Et Nostradamus dicta :
« Moi, François, roi de France, deuxième du nom, sur mon honneur, m’engage à ce qui suit : L’homme connu sous le nom de Le Royal de Beaurevers ne sera jamais inquiété pour tout ce qu’il a pu faire ou dire jusqu’à ce présent jour du 6 juillet de l’an 1559. J’autorise le mariage de noble demoiselle Florise de Roncherolles avec ledit sieur Le Royal de Beaurevers, en y mettant cette condition : que tous les biens du sieur de Roncherolles décédé reviendront aux pauvres de Paris. De même, ne seront ni arrêtés, ni inquiétés pour tout acte jusqu’à ce jour les hommes nommés Trinquemaille, Bouracan, Corpodibale et Strapafar. En foi de quoi j’ai signé de mon nom.
« FRANÇOIS, roi de France. »
Le jeune roi signa et remit le parchemin à Nostradamus.
– Et pour vous ? fit-il.
– Sire, dit Nostradamus, le titre que Votre Majesté vient de me conférer m’est une suffisante protection…
Le roi sortit pour aller raconter à sa femme qu’il venait d’accomplir son premier acte royal.
– Madame, dit Nostradamus à Catherine, je vais vous chercher votre enfant et je vous l’amène…
– Quoi ! Avant que votre fils, à vous, ne soit rendu à la liberté ?
– Oui, madame, répondit Nostradamus en s’inclinant.
Catherine éprouva à ce moment l’une des rares émotions bienfaisantes de sa vie. D’une voix émue, elle dit :
– Soyons amis, voulez-vous ?
Nostradamus se pencha sur la main de la reine et l’effleura d’un baiser.
– Allez, reprit Catherine.
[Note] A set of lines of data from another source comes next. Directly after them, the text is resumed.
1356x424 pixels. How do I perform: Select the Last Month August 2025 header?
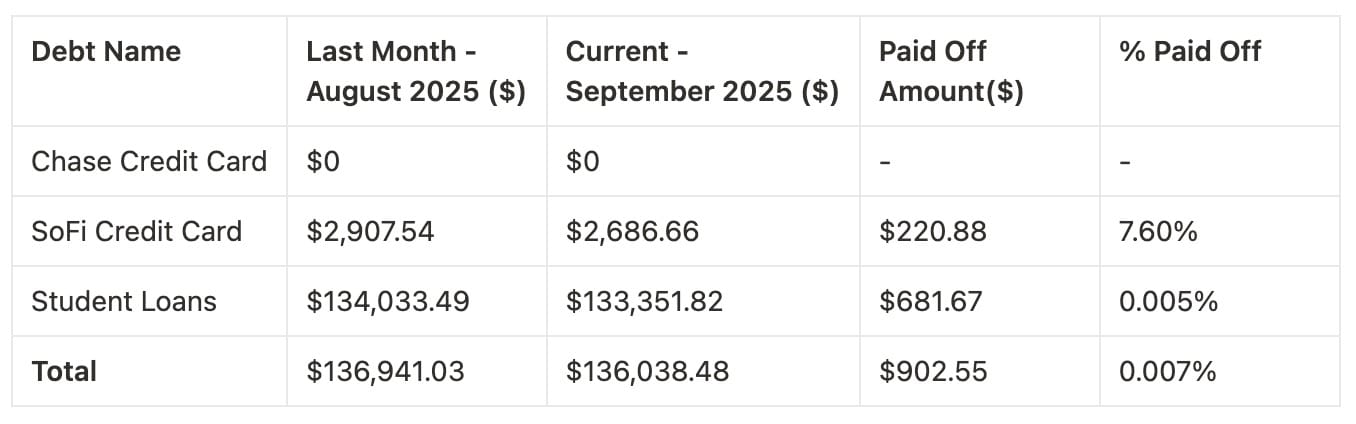(x=415, y=72)
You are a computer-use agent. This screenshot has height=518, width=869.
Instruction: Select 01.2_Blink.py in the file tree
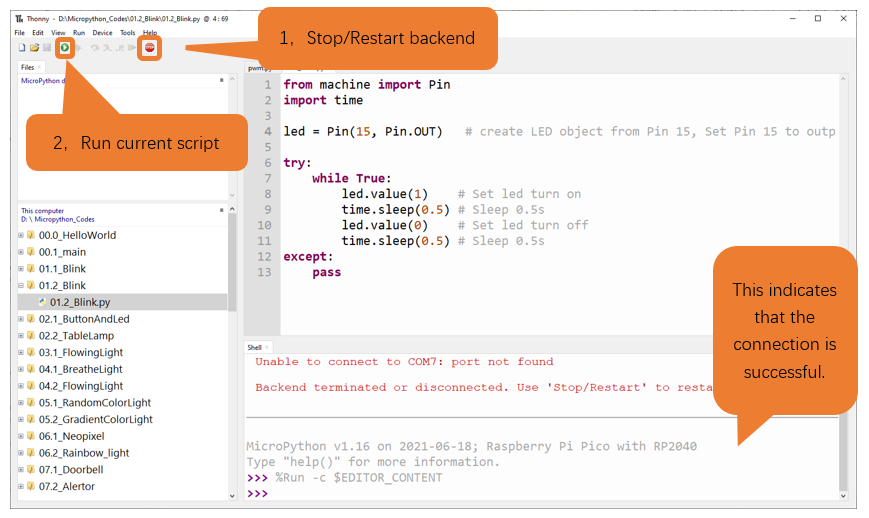point(122,302)
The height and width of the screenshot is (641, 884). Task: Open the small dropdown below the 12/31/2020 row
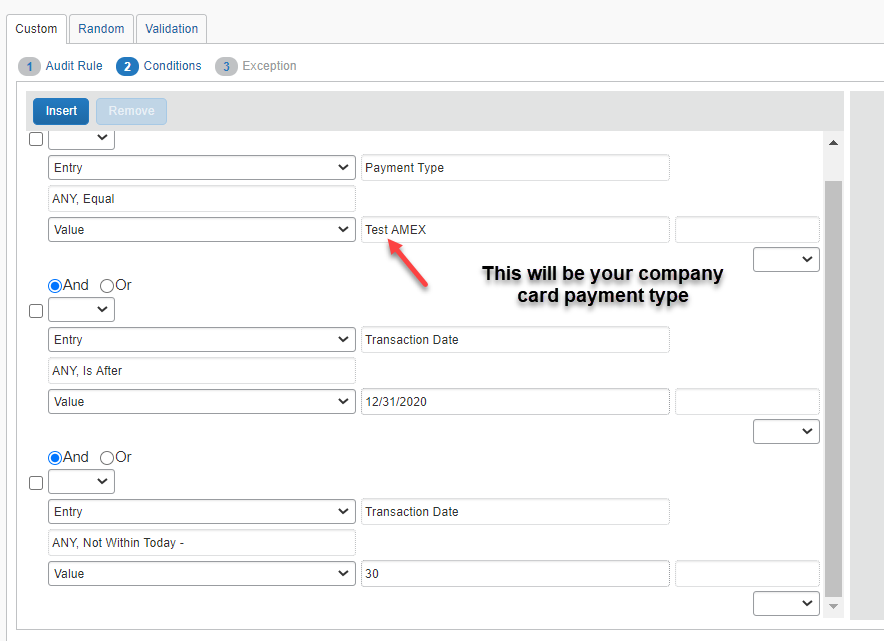(786, 432)
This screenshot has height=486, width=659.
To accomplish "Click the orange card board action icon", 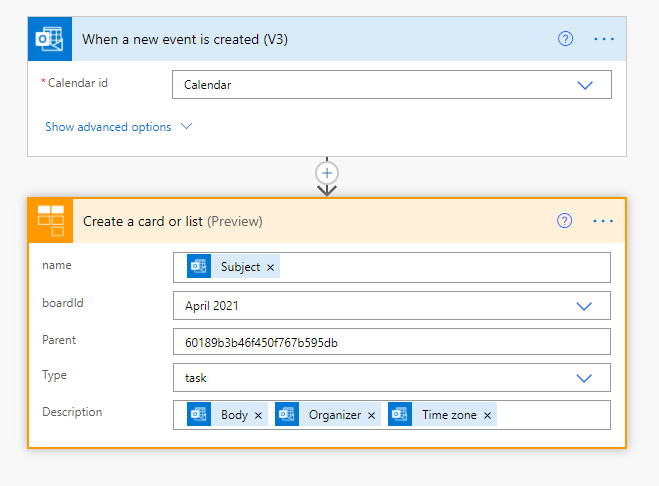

Et pendant que vous allez chercher mon, enfant, je vais mettre votre fils en liberté.
Une heure après ces événements, le prince Henri était dans les bras de sa mère. Et, Le Royal de Beaurevers, Florise, Marie de Croixmart, Nostradamus se trouvaient assemblés dans le logis de la rue de la Tisseranderie, agenouillés dans une suprême prière autour d’un lit où reposait le corps du sire de Roncherolles.